NMDA受体不同亚单位在肌萎缩侧索硬化发病机制中的作用

Amyotrophic lateral sclerosis (ALS) is a serious lethal motor neurons degenerative disease. Glutamate excitotoxicity is the major cause of ALS. Activation of N-methyl-D-aspartate (NMDA) receptors, an ionotropic glutamate receptor, brings about intracellular calcium overload, which induces a great deal oxidative enzymes and leads to neurons degeneration after glutamate injury. The course shows that NMDA receptors activation plays a key role in glutamate injury. However, NMDA receptor inhibitors do not show neuroprotective effects. Previous studies showed that NMDA receptors were made up of different subunits, of which NR2AR (NR2A-containing NMDA receptors) and NR2BR (NR2B-containing receptors) differed widely on the distribution and function, but what roles they played in pathogenesis of ALS were still not clear. Our study is designed to make clear the role of NR2AR and NR2BR activation in pathogenesis of ALS, including the activities of NR2AR and NR2BR during different course of chronic glutamate injury, whether inducing the typical pathological changes of ALS, and the impact of neuronal survival/death state, as well as the intracellular signaling pathways inducing neuronal degeneration. Our previous study found that NR2AR/PTEN/TDP-43 signaling pathway activation had a neuroprotective effect in the early stage of chronic glutamate injury.The result has been accepted by Journal of Cell Science (IF 6.290). Next, we will focuse on the effect of NR2BR in ALS pathogenesis. We expect that NR2AR and NR2BR activation occurs in different phases of chronic glutamate injury, NR2AR activities in early stage has neuroprotective effects, on the contrary NR2BR activities in late stage induces neuronal degeneration. Activation of NR2BR in the late stage of chronic glutamate injury will induce pathological change of ALS, including motor neurons apoptosis, abnormal TDP-43 cytoplasmic inclusions, and most obviously TDP-43 sequestrated from nuclear. NR2BR activation induces neuodegeneration through PTEN upregulation/ CREB downregulation/ TDP-43 downregulation signaling pathway. Our results will provide new ideas for the pathogenesis research of ALS, and provide new drug targets for ALS treatment.

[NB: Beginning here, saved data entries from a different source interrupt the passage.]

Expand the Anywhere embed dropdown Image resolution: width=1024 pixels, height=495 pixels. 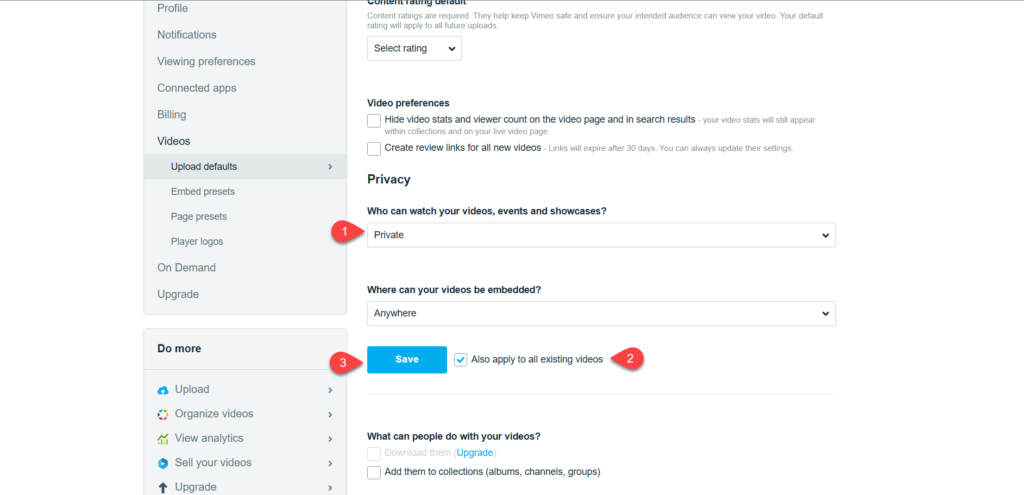click(x=601, y=313)
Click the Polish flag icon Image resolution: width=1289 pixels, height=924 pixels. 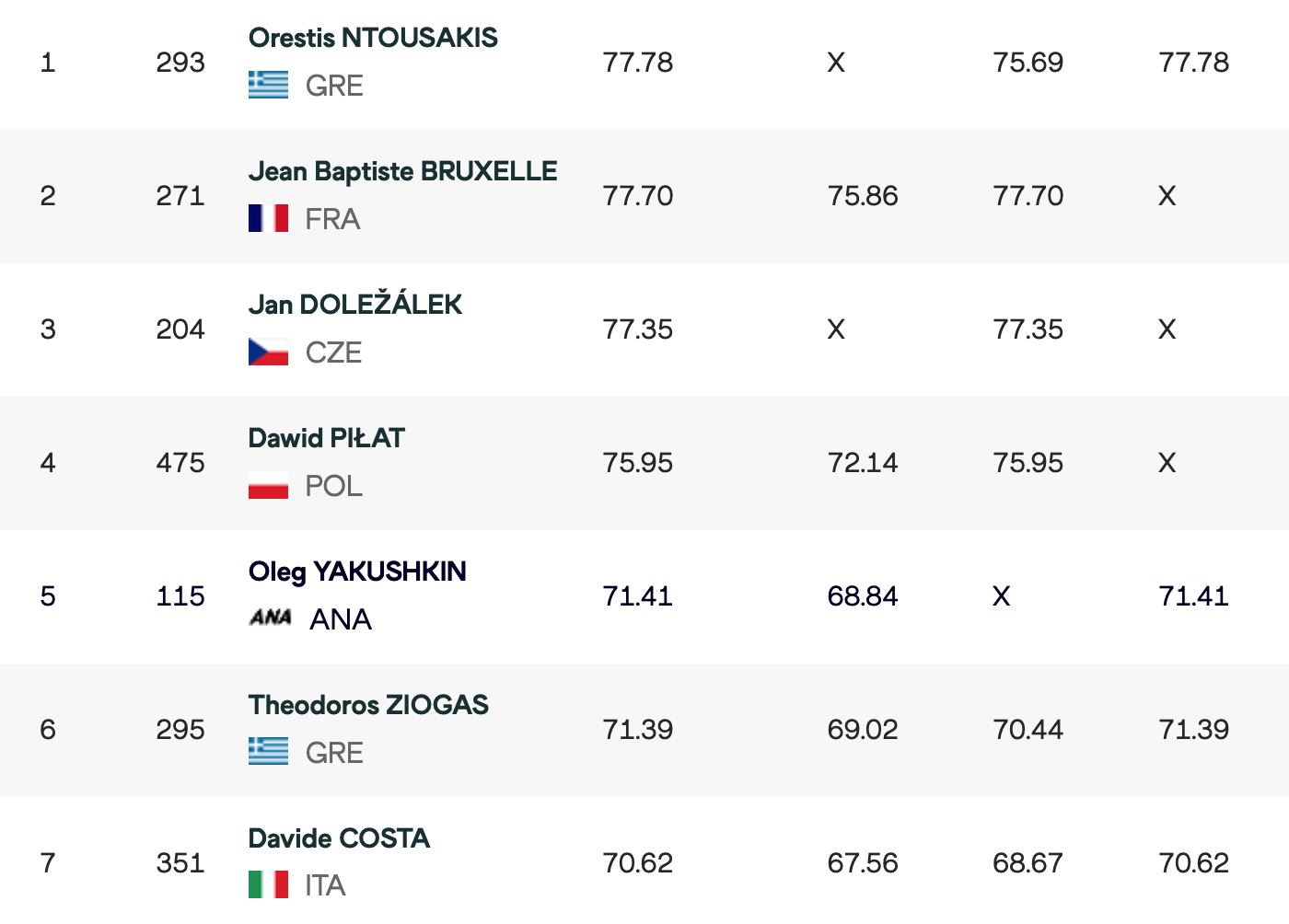pos(268,486)
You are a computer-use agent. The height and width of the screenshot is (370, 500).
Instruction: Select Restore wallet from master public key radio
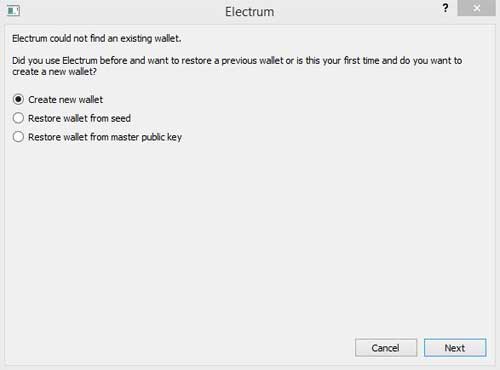(x=18, y=137)
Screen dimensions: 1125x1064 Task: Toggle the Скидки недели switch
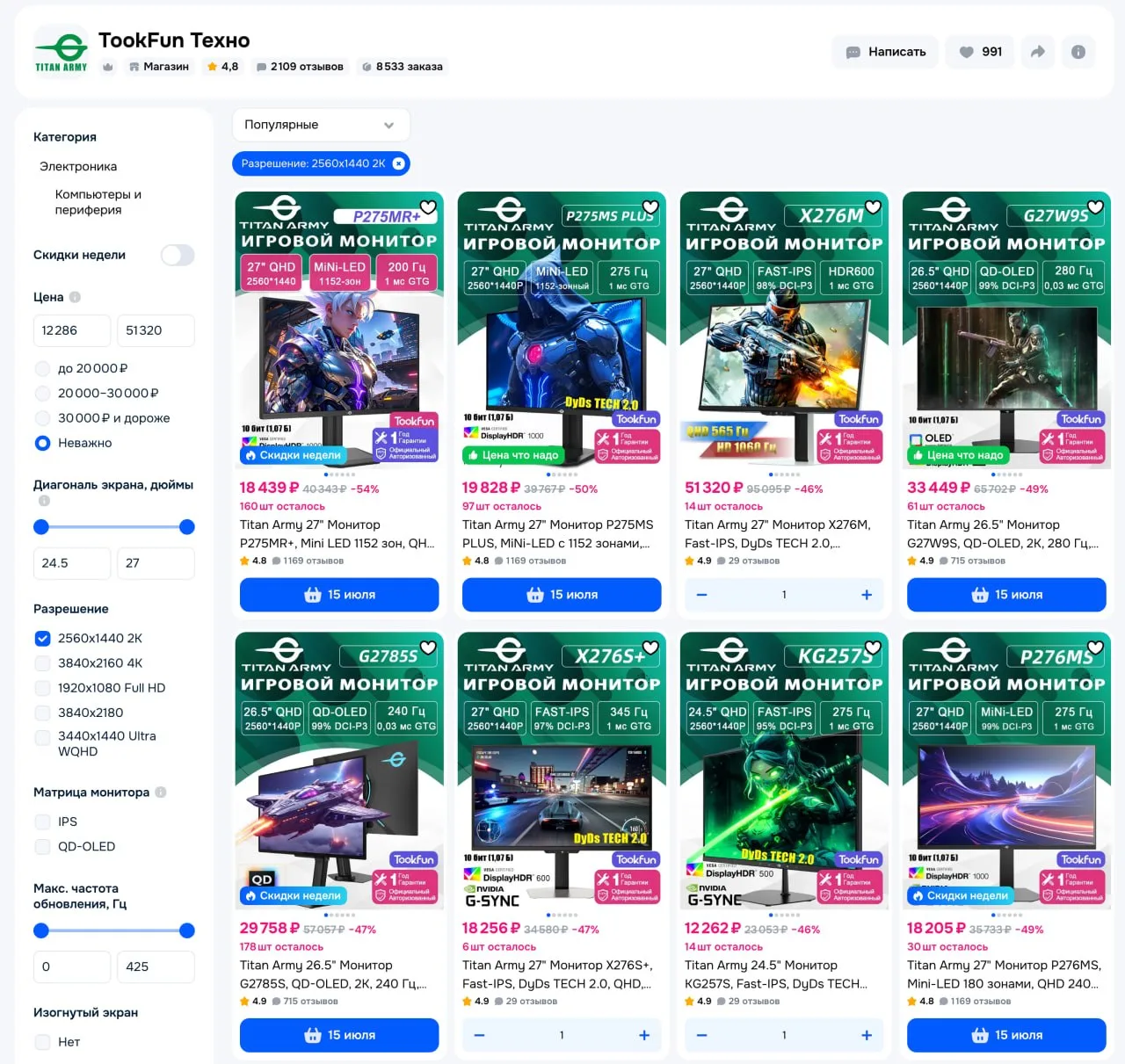pos(178,255)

肌萎缩侧索硬化（ALS)是一种致死性的运动神经元变性疾病，谷氨酸兴奋毒性损伤是ALS最重要的发病原因。谷氨酸损伤后通过激活NMDA受体（一种亲离子型谷氨酸受体）使细胞内钙超载造成神经元变性死亡，但临床上NMDA受体抑制剂并未产生神经保护作用。进一步研究表明NMDA受体由不同亚单位构成，其中NR2AR和NR2BR在分布和功能上有很大差异，但二者发挥作用的机制至今未明。我们的研究旨在明确NR2AR和NR2BR在ALS发病机制中的作用，包括慢性谷氨酸损伤后NR2AR和NR2BR的活动情况，激活后能否引起ALS的典型病理改变，对神经元生存/死亡状态的影响，以及引起改变的细胞内信号传导通路。我们前期的研究发现慢性谷氨酸损伤早期NR2AR/PTEN/TDP-43信号通路激活具有神经保护作用，下一步将明确NR2BR在谷氨酸损伤中的作用。我们的研究结果将为ALS发病机制及治疗提供新思路和新途径。

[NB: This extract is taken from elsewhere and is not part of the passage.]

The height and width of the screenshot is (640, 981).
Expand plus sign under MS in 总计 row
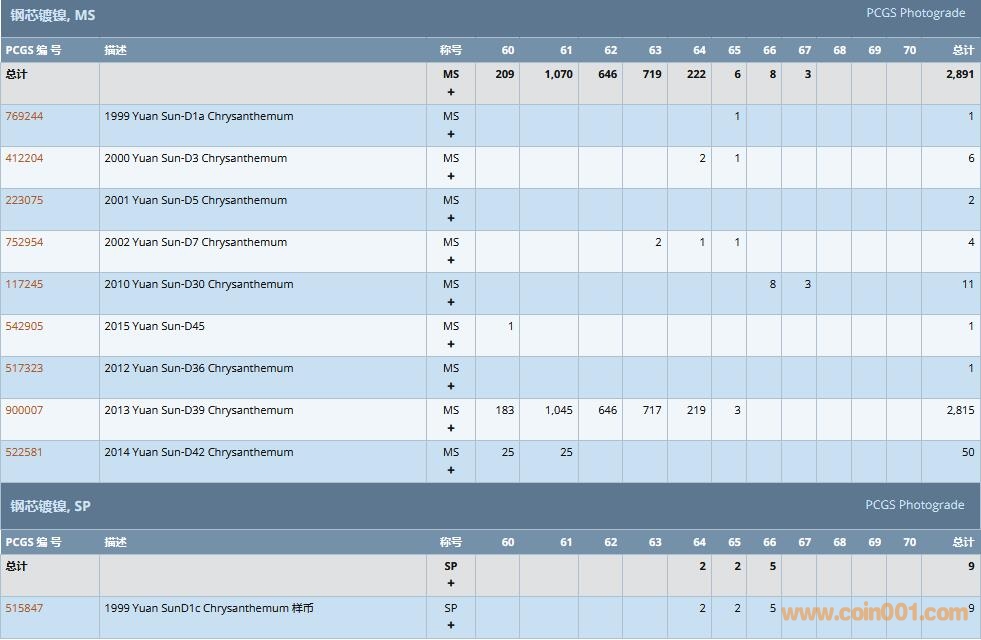tap(451, 92)
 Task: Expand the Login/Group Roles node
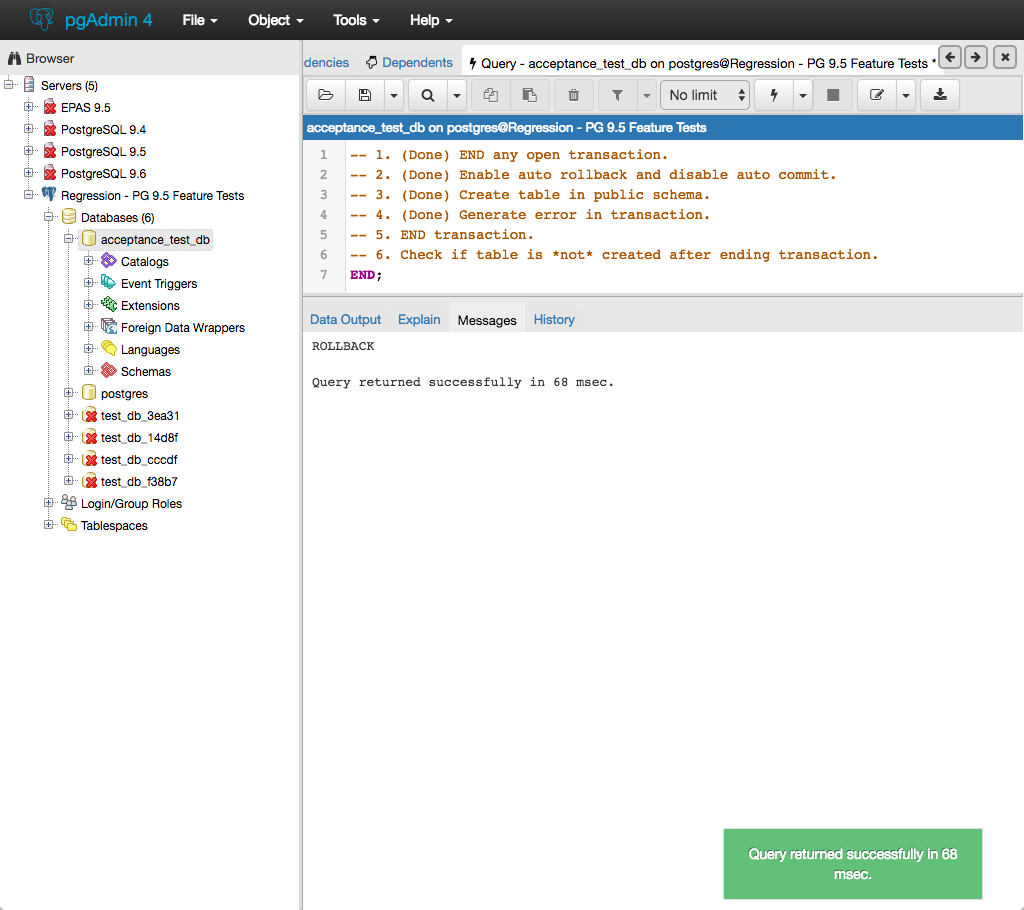tap(49, 503)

一、项目背景. TDP-43蛋白异常积聚是最新发现的肌萎缩侧索硬化（Amyotrophic lateral sclerosis， ALS）的特征性病理改变，TDP-43作为一种DNA/RNA结合蛋白，正常情况下存在于细胞核中，ALS患者运动神经元中TDP-43转移至胞浆并形成包涵体，产生神经毒性，但造成TDP-43异常积聚的原因不明。我们的研究致力于TDP-43积聚的发生机制，以及寻找减轻积聚的方法。. 癌基因DJ-1与神经变性疾病密切相关，其突变与常染色体隐性遗传的Parkinson病有关，DJ-1蛋白可通过抗氧化及抑制凋亡对神经细胞产生保护。SOD1基因突变造成蛋白毒性功能获得是ALS的重要发病机制，在SOD1转基因ALS模型鼠中发现，DJ-1可结合到突变SOD1上，减轻其毒性作用。DJ-1是否能够抑制TDP-43蛋白积聚，目前尚缺乏研究。.二、主要研究内容. 环境因素与TDP-43异常积聚的关系，含NR2B亚单位的NMDA受体激活与TDP-43异常的关系，DJ-1减轻TDP-43积聚的机制。.三、重要结果. 1. 谷氨酸兴奋毒性损伤和氧化应激可造成TDP-43异常积聚. 2. Ifenprodil减轻TDP-43的异常积聚，对神经元起保护作用. 3. DJ-1能结合到TDP-43包涵体上，并抑制其异常积聚. 4. DJ-1通过丝裂原活化蛋白激酶途径抑制TDP-43的积聚. 5. DJ-1功能异常加剧TDP-43积聚.四、关键数据及科学意义. 谷氨酸兴奋毒性损伤和氧化应激损伤均能造成TDP-43异常积聚，说明环境因素在TDP-43异常中的重要作用。自2006年发现TDP-43异常是ALS的根本病理改变以来，研究集中于寻找相关基因突变，尽管已经发现超过100种的突变可造成TDP-43片段化并异常积聚，但存在突变的ALS患者仅占5%。我们的研究表明，多种环境因素可造成TDP-43异常积聚，为ALS及神经变性病的机制研究提供了新的思路。. 在我们的氧化应激ALS模型中，DJ-1能够结合到TDP-43包涵体上抑制其积聚，从而发挥对神经元的保护作用。既往的研究中，DJ-1能够抑制多种和神经变性相关的异常蛋白积聚。提示DJ-1作为一种重要的分子伴侣，可能成为治疗神经变性疾病的未来方向。